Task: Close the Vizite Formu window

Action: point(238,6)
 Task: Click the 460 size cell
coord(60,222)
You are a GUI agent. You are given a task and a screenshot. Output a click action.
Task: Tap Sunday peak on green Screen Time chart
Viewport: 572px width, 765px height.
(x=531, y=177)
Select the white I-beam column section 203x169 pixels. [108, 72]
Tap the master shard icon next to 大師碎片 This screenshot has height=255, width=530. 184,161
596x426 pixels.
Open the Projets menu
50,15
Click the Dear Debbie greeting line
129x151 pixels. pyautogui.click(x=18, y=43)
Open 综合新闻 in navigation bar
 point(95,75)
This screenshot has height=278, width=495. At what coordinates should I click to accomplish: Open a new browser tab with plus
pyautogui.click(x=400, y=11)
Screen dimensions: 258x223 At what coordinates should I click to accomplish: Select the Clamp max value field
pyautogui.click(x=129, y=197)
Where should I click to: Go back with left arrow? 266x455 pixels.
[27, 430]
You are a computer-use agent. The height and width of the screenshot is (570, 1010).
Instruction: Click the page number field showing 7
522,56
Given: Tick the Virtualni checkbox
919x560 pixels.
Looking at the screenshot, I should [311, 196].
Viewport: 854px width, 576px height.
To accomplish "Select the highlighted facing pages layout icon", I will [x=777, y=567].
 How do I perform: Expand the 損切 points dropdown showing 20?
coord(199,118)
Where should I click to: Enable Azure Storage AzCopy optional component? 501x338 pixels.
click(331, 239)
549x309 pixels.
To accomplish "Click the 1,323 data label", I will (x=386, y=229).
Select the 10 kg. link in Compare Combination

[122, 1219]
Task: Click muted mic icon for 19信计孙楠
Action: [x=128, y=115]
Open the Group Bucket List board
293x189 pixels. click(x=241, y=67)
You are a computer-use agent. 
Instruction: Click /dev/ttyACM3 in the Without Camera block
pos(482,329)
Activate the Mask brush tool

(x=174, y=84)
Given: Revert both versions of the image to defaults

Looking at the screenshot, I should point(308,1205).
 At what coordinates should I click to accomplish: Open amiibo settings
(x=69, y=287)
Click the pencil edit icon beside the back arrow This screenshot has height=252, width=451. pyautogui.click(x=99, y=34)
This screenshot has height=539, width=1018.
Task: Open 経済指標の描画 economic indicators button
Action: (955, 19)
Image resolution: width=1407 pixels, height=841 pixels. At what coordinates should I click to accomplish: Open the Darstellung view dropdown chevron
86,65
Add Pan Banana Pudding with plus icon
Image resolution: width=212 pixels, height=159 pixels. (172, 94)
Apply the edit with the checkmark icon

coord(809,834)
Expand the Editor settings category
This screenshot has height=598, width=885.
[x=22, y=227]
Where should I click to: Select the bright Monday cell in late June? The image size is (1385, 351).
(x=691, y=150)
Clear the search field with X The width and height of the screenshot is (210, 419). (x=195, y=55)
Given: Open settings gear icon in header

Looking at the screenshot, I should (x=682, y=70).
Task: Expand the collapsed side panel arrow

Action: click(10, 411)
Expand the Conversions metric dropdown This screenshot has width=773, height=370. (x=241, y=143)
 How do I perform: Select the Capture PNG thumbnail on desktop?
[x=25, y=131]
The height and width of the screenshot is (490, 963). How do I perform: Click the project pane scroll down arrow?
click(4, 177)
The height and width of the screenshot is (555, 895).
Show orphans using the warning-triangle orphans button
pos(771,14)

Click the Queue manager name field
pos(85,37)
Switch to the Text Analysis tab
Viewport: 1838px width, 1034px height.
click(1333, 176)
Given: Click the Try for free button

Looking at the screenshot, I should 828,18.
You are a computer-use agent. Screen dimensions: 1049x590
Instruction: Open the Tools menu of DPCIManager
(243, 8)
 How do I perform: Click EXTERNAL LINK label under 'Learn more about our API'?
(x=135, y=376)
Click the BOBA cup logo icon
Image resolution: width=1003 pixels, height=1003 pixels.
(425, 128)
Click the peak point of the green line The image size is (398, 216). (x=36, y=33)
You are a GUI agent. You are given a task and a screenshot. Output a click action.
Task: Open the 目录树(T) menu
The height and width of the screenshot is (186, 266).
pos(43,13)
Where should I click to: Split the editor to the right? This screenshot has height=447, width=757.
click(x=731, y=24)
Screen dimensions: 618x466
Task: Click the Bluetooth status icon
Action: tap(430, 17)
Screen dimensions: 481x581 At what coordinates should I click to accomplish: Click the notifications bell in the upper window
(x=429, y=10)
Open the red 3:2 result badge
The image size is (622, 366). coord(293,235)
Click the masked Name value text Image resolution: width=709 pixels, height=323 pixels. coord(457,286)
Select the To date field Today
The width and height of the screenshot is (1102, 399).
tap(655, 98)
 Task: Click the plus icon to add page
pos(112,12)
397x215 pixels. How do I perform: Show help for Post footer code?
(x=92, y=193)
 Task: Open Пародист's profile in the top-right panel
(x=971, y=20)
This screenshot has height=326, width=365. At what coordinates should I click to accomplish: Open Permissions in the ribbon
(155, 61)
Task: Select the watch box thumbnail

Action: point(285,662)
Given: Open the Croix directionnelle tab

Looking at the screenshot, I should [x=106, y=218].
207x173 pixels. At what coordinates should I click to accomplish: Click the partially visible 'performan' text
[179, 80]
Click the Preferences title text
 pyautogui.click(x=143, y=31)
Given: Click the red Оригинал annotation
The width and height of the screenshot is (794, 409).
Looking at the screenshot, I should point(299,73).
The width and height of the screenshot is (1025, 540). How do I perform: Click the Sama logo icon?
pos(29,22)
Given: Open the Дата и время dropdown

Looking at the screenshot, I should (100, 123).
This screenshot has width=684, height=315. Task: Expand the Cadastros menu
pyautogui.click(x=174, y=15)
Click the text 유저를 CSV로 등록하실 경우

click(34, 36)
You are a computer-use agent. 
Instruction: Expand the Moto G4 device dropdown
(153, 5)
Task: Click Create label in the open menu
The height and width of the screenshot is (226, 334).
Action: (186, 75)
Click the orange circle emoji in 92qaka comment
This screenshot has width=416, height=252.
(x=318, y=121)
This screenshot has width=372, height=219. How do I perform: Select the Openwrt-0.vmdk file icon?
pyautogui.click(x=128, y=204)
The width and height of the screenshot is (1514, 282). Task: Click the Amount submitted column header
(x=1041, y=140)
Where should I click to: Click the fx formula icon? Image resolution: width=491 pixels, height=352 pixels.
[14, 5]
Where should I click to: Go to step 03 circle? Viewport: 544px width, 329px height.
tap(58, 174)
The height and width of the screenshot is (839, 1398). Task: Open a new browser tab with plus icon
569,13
==*==
DESCRIPTION OF THE TASK
Show all lines in the preceding material that have "will" in them.

TASK RESPONSE
To accomplish "Select the highlighted facing pages layout icon", I will [x=777, y=567].
To accomplish "Click the 1,323 data label", I will (x=386, y=229).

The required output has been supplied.